TEXT PROVIDED ▸
+ + + +
I Am The Sister Of A Caregiver Caring For Her Husband. He Is In The Middle Stages Of The Disease. I
My sister has a lot of anxiety and recently had to go on meds for high blood pressure. Her day to day quality of life is suffering. What can I do to try and talk to her that is getting near the time she has to make hard decisions. She will be no good to him if she in turns gets really sick. I am worried about her. He gets very upset and won't allow any one to stay there or I would move in to be there for her.
It's hard for someone to even consider moving a loved one to a nursing home but it's the best place, usually the safest place for them. The transition can be extremely difficult and heartbreaking but for the caregiver it's time to take back your life to some semblance of normalcy. You don't do the patient any good if you are sick also.
Yes indeed i use to be a very active person but now my back hurts, and im not eating or sleeping properlyand my brother wants to move my mother into a assisted living complex I love my mother too much to do that but It can wear you out!
I agree. My sister has to make some decisions soon to avoid further health issues. Stress can do all kinds of stuff to your mind and body, some of which you cannot recover.
+ + + +
LISTED RECORDS ▸
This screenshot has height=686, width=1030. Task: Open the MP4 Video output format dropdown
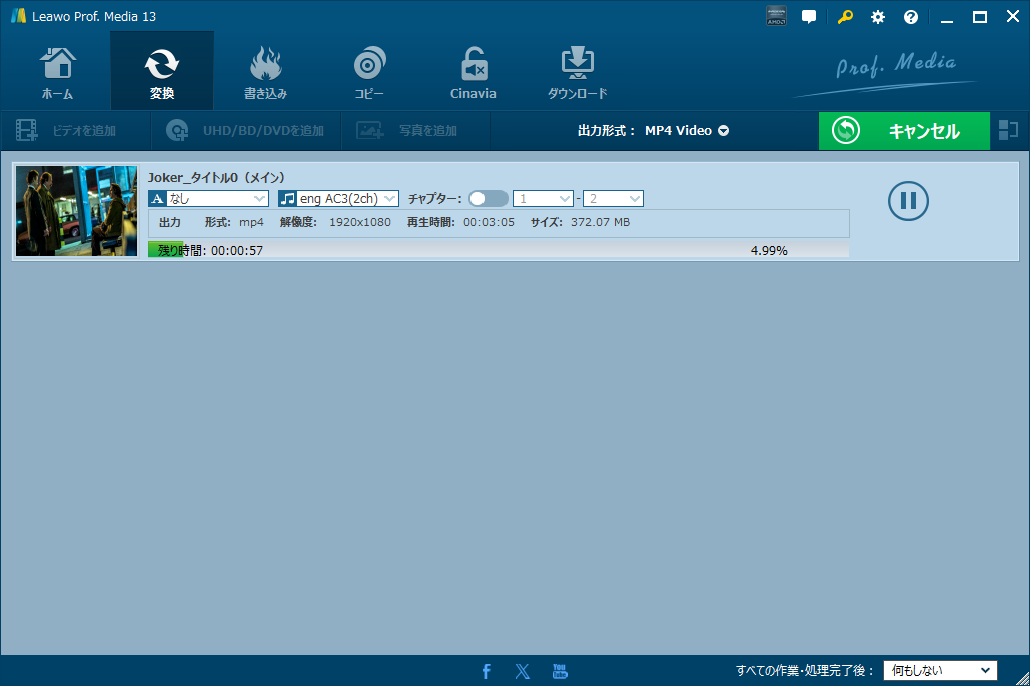(686, 131)
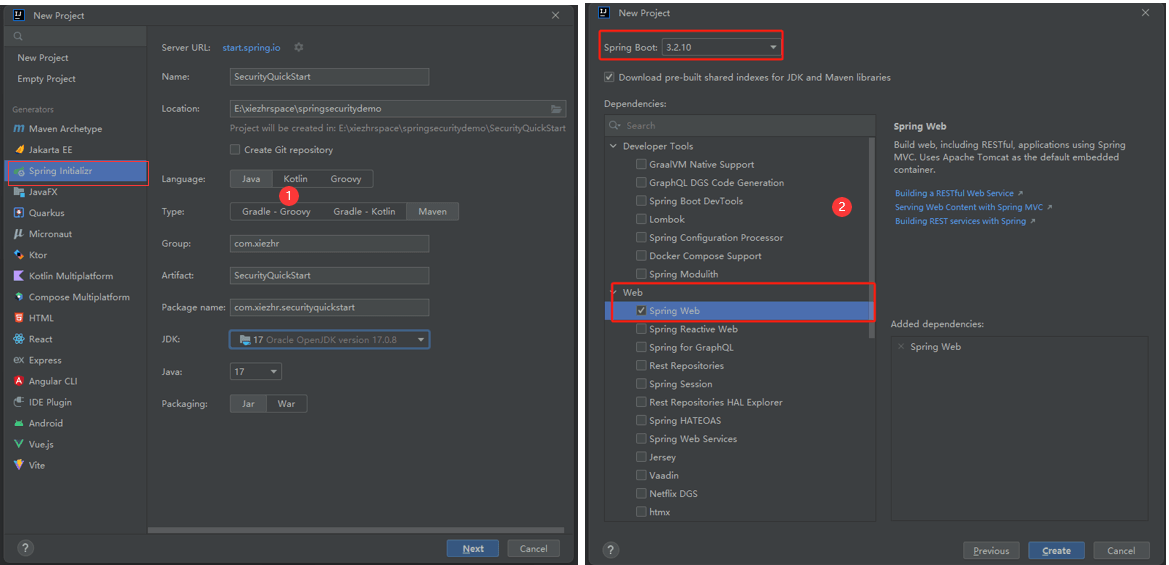Open the Spring Boot version dropdown
This screenshot has height=565, width=1169.
pyautogui.click(x=721, y=47)
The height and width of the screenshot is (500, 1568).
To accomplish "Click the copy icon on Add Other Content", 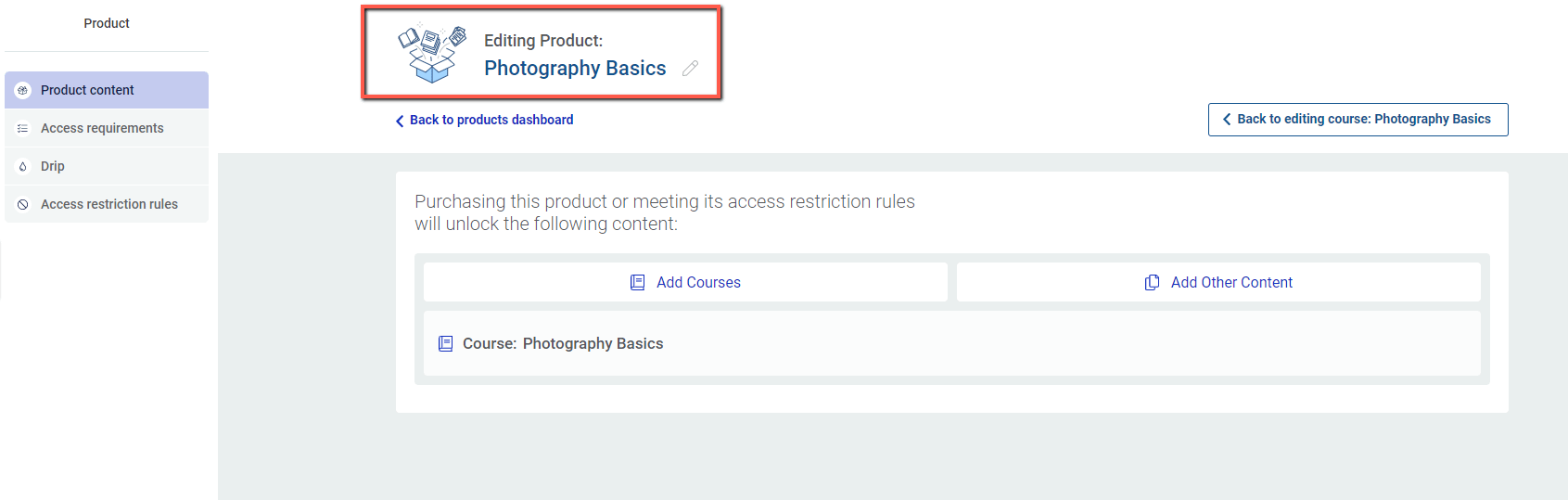I will click(x=1152, y=282).
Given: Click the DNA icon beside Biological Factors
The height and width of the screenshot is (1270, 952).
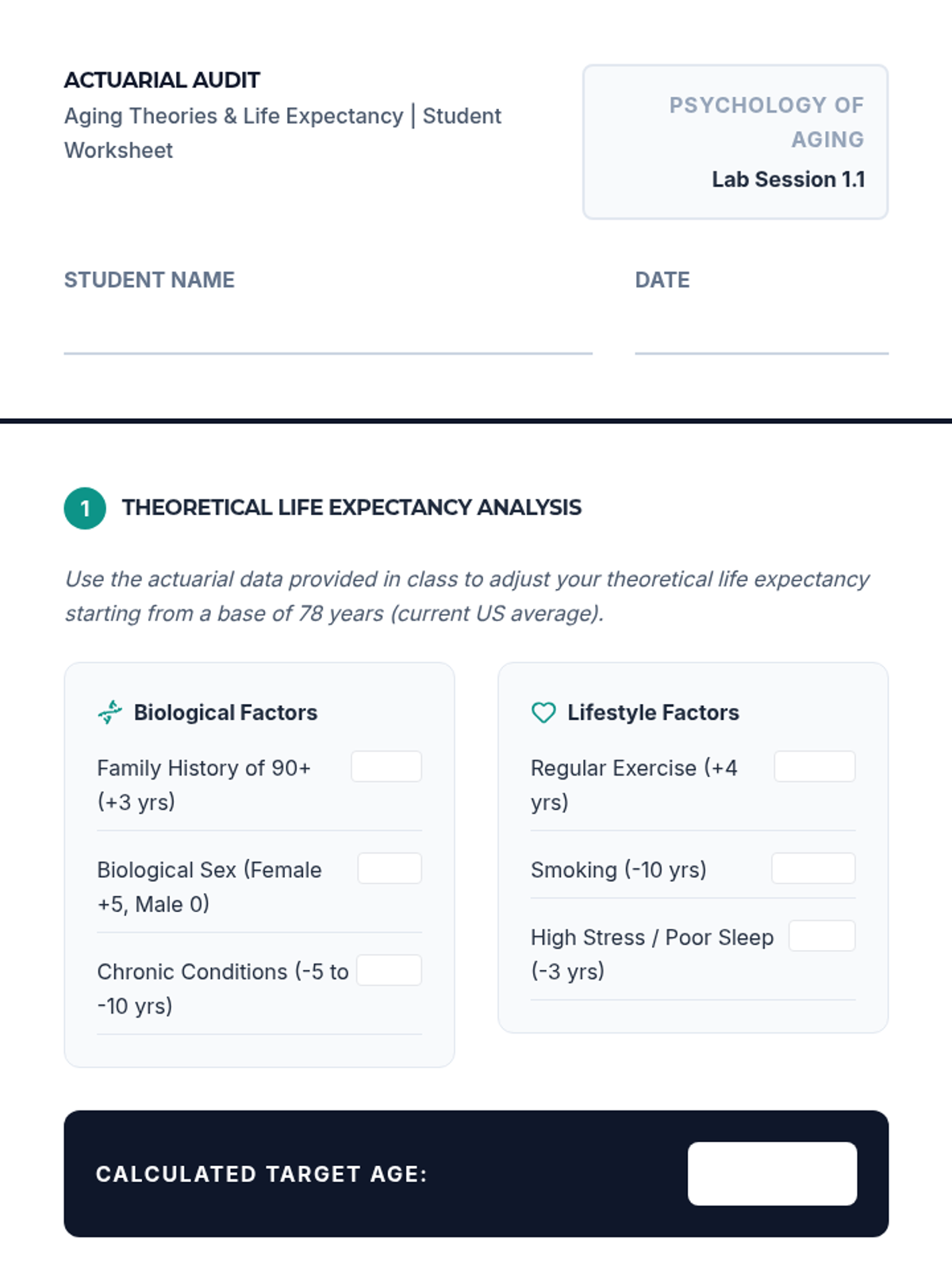Looking at the screenshot, I should [x=109, y=712].
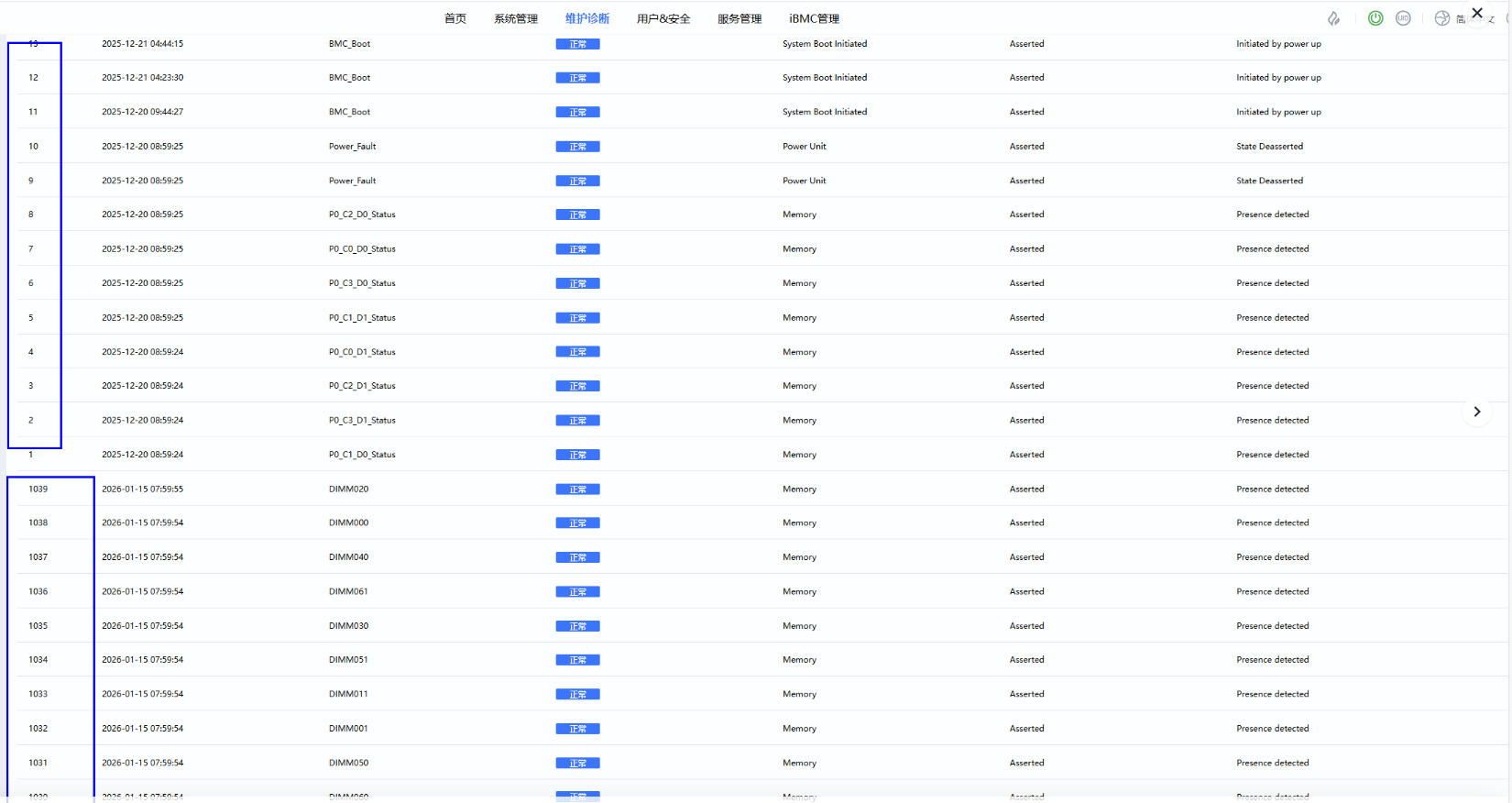Select the 维护诊断 navigation tab
The image size is (1512, 803).
point(587,18)
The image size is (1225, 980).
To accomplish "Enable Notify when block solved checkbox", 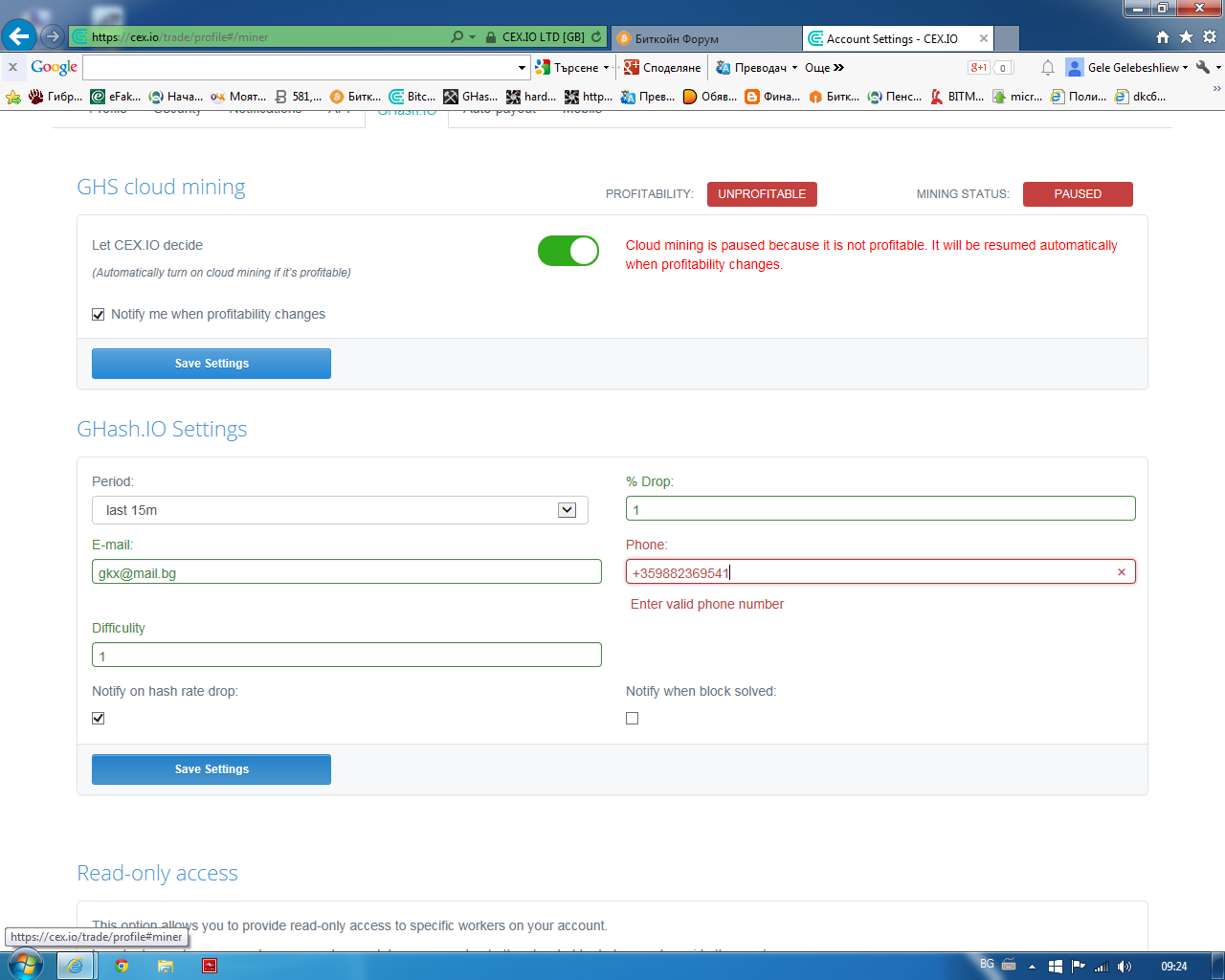I will [x=632, y=718].
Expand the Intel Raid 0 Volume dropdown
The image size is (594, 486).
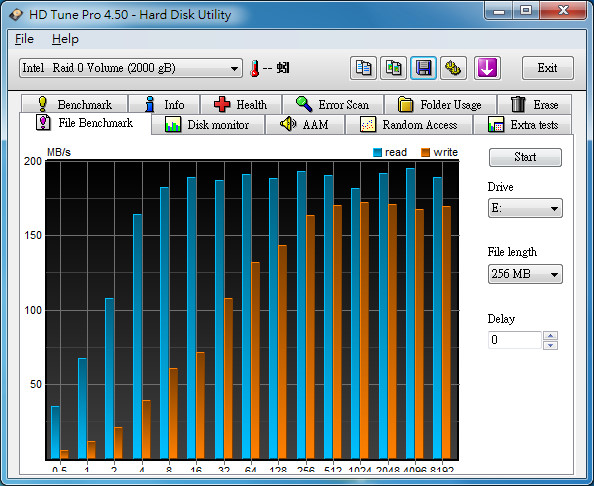131,68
+ + + +
TASKS AND EXERCISES ▸
• A. List every family relationship (such as "sister") that the posts in the caregiving discussion mention.
• B. From the caregiving discussion, retype the passage starting at "Yes indeed i" and ending at "you cannot recover.".
• C. In the caregiving discussion, what condition did the caregiver recently start medication for?

RESPONSES ▸
• A. Sister, husband, brother, mother

• B.
Yes indeed i use to be a very active person but now my back hurts, and im not eating or sleeping properlyand my brother wants to move my mother into a assisted living complex I love my mother too much to do that but It can wear you out!
I agree. My sister has to make some decisions soon to avoid further health issues. Stress can do all kinds of stuff to your mind and body, some of which you cannot recover.

• C. High blood pressure.